• **SCHRIFTELIJKE OPDRACHT**: Geef de regels, beginnend bij de regel met "This screenshot has height=321, width=570." en eindigend bij de regel met "Action: [77, 13]", weer als een JSON-lijst van strings met één string per regel en zonder lege regels.
═══ GESELECTEERDE REGELS
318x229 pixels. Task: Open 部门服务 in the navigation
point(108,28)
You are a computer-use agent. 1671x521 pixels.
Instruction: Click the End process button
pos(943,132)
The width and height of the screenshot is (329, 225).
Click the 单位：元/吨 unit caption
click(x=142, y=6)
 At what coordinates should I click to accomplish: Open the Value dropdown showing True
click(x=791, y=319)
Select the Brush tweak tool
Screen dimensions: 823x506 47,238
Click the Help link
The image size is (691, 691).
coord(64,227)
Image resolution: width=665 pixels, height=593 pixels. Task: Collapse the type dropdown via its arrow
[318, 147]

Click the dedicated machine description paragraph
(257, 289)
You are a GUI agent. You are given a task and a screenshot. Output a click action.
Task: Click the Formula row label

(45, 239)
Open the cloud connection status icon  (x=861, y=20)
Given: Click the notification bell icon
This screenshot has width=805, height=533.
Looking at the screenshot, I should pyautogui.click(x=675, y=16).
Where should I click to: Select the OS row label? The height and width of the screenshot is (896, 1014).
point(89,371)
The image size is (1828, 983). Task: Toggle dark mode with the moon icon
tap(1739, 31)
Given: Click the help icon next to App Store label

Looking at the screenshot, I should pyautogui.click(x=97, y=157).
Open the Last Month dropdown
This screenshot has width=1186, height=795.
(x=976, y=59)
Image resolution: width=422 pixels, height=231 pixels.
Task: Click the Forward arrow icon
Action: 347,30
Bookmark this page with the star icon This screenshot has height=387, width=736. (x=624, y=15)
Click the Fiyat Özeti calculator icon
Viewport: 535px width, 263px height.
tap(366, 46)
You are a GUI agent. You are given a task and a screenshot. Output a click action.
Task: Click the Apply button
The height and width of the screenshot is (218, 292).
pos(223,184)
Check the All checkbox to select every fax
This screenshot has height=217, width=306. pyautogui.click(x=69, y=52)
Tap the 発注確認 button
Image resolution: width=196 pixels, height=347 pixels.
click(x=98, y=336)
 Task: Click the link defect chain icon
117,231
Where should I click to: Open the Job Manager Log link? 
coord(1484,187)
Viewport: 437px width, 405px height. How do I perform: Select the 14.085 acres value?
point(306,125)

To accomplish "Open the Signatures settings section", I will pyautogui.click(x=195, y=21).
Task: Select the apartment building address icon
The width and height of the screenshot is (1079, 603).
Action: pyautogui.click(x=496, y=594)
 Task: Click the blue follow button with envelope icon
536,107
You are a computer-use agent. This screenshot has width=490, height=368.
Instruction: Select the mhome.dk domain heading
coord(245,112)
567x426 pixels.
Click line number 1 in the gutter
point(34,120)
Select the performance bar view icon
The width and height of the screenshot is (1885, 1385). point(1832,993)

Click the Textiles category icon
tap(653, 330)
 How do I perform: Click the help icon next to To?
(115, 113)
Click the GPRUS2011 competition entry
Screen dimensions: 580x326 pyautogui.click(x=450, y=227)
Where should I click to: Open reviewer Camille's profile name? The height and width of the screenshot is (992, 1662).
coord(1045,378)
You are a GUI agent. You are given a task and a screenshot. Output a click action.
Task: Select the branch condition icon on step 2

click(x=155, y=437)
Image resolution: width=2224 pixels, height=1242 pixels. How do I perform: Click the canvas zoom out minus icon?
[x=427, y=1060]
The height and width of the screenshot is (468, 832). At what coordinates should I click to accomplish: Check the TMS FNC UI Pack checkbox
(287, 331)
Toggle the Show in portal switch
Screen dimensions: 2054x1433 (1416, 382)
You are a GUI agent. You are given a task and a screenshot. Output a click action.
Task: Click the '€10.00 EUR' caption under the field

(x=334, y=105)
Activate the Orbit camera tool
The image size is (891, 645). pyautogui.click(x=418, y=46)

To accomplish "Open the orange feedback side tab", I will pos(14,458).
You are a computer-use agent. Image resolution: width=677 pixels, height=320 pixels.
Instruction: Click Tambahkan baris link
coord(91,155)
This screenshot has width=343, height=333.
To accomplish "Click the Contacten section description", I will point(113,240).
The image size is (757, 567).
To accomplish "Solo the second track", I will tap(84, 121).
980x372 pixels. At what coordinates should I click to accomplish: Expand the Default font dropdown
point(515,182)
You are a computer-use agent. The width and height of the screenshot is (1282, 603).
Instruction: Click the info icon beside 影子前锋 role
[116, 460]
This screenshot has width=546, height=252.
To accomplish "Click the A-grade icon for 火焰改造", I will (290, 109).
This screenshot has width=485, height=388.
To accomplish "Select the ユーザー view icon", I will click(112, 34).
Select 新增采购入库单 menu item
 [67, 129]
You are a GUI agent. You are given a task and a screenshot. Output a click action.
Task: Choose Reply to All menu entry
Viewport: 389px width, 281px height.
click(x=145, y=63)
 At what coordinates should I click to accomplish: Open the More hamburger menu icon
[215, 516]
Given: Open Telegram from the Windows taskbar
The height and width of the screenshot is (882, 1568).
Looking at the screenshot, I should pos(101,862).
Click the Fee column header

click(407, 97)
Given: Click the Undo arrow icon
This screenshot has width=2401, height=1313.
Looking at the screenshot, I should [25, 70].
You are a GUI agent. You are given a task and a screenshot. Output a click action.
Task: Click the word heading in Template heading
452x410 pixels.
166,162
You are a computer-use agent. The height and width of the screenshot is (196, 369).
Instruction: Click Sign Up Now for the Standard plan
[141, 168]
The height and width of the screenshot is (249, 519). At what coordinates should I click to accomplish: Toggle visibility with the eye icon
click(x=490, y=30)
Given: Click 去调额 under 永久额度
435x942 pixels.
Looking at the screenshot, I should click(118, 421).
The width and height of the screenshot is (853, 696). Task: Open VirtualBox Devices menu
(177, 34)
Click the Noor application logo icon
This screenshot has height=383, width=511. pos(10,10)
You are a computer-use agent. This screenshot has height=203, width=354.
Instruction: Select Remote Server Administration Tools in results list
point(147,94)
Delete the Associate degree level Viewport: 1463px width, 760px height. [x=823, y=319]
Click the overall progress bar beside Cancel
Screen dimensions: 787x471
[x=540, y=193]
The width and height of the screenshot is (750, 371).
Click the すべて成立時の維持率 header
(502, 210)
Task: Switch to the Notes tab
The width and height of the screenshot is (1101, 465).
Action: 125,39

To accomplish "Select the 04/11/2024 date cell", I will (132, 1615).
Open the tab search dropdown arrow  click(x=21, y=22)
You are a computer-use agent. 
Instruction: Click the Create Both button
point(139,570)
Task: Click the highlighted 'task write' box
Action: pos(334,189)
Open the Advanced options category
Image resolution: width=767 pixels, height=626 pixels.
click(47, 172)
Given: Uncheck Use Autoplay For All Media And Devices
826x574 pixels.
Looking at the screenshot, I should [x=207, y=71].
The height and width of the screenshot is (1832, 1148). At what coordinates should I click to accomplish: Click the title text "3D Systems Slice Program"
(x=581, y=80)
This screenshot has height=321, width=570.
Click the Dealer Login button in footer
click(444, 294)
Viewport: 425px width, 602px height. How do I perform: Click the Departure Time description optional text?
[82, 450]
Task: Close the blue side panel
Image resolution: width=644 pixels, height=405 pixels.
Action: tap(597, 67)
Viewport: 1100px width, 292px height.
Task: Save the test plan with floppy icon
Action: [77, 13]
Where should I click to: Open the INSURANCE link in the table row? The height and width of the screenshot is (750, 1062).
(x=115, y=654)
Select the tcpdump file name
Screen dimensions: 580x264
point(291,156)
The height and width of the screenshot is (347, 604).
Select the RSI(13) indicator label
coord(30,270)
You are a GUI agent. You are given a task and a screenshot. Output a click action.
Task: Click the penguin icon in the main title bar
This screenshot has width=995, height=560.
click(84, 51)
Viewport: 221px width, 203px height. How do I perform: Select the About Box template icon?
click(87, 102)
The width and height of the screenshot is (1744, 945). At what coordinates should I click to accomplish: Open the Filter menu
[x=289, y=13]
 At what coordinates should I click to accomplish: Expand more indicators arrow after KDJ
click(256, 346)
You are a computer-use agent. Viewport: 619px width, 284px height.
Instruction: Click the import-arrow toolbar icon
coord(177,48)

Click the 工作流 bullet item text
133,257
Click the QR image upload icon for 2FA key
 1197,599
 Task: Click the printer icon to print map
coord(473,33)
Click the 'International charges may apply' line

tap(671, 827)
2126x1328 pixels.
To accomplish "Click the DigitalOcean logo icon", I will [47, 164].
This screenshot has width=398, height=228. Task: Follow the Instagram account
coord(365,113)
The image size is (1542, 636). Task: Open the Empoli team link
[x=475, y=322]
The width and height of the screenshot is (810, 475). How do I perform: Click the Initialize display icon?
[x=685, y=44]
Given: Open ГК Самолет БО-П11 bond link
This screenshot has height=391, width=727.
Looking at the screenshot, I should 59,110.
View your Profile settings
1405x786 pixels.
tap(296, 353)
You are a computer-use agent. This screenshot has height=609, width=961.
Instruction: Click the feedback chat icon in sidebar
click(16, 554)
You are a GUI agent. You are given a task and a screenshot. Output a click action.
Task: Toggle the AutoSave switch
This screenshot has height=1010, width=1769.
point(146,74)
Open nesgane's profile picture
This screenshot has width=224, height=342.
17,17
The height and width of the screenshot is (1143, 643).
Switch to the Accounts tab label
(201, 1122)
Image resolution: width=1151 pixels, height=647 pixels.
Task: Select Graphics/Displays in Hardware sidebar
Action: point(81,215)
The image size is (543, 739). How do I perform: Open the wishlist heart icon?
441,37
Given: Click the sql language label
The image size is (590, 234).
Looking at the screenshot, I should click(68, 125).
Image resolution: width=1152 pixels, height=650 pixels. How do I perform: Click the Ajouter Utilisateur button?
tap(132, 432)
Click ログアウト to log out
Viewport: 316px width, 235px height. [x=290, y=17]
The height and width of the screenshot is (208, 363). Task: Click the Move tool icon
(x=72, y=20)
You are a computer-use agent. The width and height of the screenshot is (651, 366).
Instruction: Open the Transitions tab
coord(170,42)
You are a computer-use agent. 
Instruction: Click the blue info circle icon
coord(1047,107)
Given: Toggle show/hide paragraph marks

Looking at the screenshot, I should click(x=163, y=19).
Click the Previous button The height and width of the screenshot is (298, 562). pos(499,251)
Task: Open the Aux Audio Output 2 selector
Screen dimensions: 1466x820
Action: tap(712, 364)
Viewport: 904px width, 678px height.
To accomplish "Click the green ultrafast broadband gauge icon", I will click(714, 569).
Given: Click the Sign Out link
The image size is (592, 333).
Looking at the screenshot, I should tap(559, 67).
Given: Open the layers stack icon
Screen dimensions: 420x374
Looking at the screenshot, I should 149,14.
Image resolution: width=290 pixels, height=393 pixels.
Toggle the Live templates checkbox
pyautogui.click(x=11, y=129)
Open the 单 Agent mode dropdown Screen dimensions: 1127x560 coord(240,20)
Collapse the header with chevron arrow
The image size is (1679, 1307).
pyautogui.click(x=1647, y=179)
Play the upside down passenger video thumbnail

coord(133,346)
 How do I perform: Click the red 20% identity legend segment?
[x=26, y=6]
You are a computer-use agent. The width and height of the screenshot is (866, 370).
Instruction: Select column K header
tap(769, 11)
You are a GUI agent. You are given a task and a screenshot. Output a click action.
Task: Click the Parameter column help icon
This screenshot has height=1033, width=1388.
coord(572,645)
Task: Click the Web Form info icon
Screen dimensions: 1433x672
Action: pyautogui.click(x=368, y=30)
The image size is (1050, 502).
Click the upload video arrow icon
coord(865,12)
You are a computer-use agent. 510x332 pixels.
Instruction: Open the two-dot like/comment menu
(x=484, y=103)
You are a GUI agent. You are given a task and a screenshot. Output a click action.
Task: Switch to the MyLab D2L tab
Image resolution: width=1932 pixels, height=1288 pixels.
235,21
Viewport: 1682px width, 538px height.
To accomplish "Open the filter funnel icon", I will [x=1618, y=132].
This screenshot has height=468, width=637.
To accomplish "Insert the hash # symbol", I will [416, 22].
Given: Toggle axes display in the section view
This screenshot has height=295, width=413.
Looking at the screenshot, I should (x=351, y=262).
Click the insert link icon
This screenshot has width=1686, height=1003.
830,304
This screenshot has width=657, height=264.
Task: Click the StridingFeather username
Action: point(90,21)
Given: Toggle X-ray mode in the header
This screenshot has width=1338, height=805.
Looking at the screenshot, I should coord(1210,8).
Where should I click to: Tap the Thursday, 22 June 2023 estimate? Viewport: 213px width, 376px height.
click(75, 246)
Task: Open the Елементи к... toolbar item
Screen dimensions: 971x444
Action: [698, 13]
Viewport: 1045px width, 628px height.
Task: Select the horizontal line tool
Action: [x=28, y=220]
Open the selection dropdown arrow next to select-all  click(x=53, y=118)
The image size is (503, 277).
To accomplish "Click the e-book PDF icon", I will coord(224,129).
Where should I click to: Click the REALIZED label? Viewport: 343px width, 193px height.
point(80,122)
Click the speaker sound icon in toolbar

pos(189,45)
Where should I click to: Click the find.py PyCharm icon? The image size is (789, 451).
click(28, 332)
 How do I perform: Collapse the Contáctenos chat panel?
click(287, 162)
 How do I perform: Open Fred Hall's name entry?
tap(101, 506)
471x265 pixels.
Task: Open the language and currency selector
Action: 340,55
══════
• **OPLOSSING**:
[
  "This screenshot has height=321, width=570.",
  "Click the Dealer Login button in footer",
  "click(444, 294)",
  "Viewport: 425px width, 602px height. How do I perform: Click the Departure Time description optional text?",
  "[82, 450]",
  "Task: Close the blue side panel",
  "Image resolution: width=644 pixels, height=405 pixels.",
  "Action: tap(597, 67)",
  "Viewport: 1100px width, 292px height.",
  "Task: Save the test plan with floppy icon",
  "Action: [77, 13]"
]